The long awaited Final Fantasy XV from Square Enix is less than a month away from release after seemingly endless development. Fans couldn’t be any more excited, and in addition to a kickass CG trailer involving dogs, the studio revealed plans for DLC. Noctis’ three fellow adventurers — Gladiolus, Ignis, and Prompto — will each be receiving their own separate DLC episodes that take place during the main game, and the final DLC will then be the addition of four player co-op, wherein friends band together to do… whatever that mode’s gonna have them do. So far, Square’s only said that they’ve just done work on Gladiolus’ DLC fairly recently, and odds are we shouldn’t expect substantial news on the cooperative stuff until the other guys have had their time in the sun.
Final Fantasy has always had a pretty good relationship with multiplayer in their games, as anyone who’s played Crystal Chronicles or either of their MMOs will tell you. It’s likely that what we’ll see with XV’s co-op will be the four leads fighting hordes of monsters, maybe Chocobo races or something along those lines. The odds of them implementing co-op as something for the entire game would potentially be cool, but also probably unlikely given how big the game apparently is, so it’s likely it’ll exist in a separate space along the lines of the Uncharted sequels or Resistance 2. While both of those are good ideas, this does also offer up the game the opportunity to continue playing up the relationship between the four leads.
As co-op and multiplayer have grown over the years in gaming, so have the justifications for having extra characters around. Instead of just a carbon copy of the original character with a different hair color, things have evolved to where the second player is a character with their own personal backstory, as is the case with Gears of War. Even franchises that previously went with the former method added in fully fleshed characters down the line, like how last year’s Halo 5 pulled from the series fiction to join Master Chief and Locke on their respective adventures. In all honesty, it wouldn’t be surprising if Square said that Final Fantasy XV was intended for four players in mind, but they held it off to make sure that it was perfect.
Since the grand reveal of FFXV, Square’s made sure to feature all four leads in every piece of marketing. When they were introduced with their car, countless memes spawned, pinning the team with the classic Mean Girls line, “Get in losers, we’re going shopping.” They’ve frequently been referred to as a boy band, and fan art is chock full of the guys being dorks.
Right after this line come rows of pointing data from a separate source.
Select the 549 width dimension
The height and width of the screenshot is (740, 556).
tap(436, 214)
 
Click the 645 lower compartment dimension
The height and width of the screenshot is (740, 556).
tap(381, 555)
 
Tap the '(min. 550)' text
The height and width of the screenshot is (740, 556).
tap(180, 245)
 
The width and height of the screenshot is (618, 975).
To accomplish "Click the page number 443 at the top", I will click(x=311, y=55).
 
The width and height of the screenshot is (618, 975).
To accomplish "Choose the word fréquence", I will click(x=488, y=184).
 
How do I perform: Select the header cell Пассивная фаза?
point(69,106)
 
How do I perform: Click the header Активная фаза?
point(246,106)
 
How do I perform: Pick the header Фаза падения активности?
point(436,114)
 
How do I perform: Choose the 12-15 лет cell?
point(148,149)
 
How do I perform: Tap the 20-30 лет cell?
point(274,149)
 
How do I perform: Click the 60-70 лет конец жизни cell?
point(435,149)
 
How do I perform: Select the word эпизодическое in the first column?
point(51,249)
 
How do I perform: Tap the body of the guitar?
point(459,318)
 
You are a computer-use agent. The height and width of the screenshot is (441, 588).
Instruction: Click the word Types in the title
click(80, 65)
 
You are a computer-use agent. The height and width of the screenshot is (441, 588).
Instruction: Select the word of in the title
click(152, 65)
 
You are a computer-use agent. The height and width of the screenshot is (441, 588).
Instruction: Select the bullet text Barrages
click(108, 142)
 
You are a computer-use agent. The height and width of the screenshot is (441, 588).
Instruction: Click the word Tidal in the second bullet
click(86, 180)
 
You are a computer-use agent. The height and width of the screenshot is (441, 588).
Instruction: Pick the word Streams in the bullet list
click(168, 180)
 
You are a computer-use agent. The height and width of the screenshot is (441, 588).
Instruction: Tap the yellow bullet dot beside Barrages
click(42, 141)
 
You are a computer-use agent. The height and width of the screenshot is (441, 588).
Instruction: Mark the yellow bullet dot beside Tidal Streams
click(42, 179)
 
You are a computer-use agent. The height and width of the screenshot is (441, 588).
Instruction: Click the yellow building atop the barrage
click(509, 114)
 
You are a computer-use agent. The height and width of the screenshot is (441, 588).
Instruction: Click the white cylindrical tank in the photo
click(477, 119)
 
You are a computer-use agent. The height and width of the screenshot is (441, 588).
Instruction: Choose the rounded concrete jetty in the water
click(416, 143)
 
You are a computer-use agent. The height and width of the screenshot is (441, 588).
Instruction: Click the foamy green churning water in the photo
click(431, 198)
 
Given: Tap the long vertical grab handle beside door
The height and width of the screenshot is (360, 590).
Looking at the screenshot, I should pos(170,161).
There are little flourishes about, like Noctis giving Prompto a thumbs up in the middle of a battle. All of this character crafting could continue within the co-op DLC.
Have post game lobbies be the guys just driving in the car and bragging about their kills or revives, or even have them hang out at a restaurant and do it that way. Even stupid things like fist bumps after pulling off a sick combo or a button dedicated to all four characters high fiving each other, like what Army of Two did (and was mocked for) with air guitars, could help sell the bond between the players and characters.
Director Hajime Tabata said last year that the reasoning for Final Fantasy XV’s four leads being all dudes was to give them “the most natural feeling, to make them feel sincere and honest…The world might be ready to see the curtain lifted on what boys do when girls aren’t around, when they come out of the tent all prim and proper.” It was a statement that caught a lot of criticism, given the pedigree of female characters the franchise has produced since its existence, but games are also fairly short on stories about male characters with healthy male relationships. You can definitely get that vibe across in the single player, but it could definitely resonate more through co-op. Even if it’s something as simple as the other players comforting the lowest performing player through buying them some food or letting them pick the radio station, it’d foster the relationship that Square is hoping to build. Just look at how people have responded to the pre-match dialogue in something like Overwatch; they eat those little snippets of character moments up, and it’d be weird if Square wasn’t paying attention to stuff like that even a little.
Co-op in games help players and characters cement relationships with each other. Relationships are part of the big draw for fans of Square Enix games, as Kingdom Hearts fans will tell you. The state of gaming has changed so much since Final Fantasy XV was first revealed back in 2006, and in that time, it’s doubtful that Square hasn’t noticed the ways you can make players care for protagonists. And if this DLC co-op mode is successful, who knows? Maybe they’ll do the next one with co-op built in from the very beginning.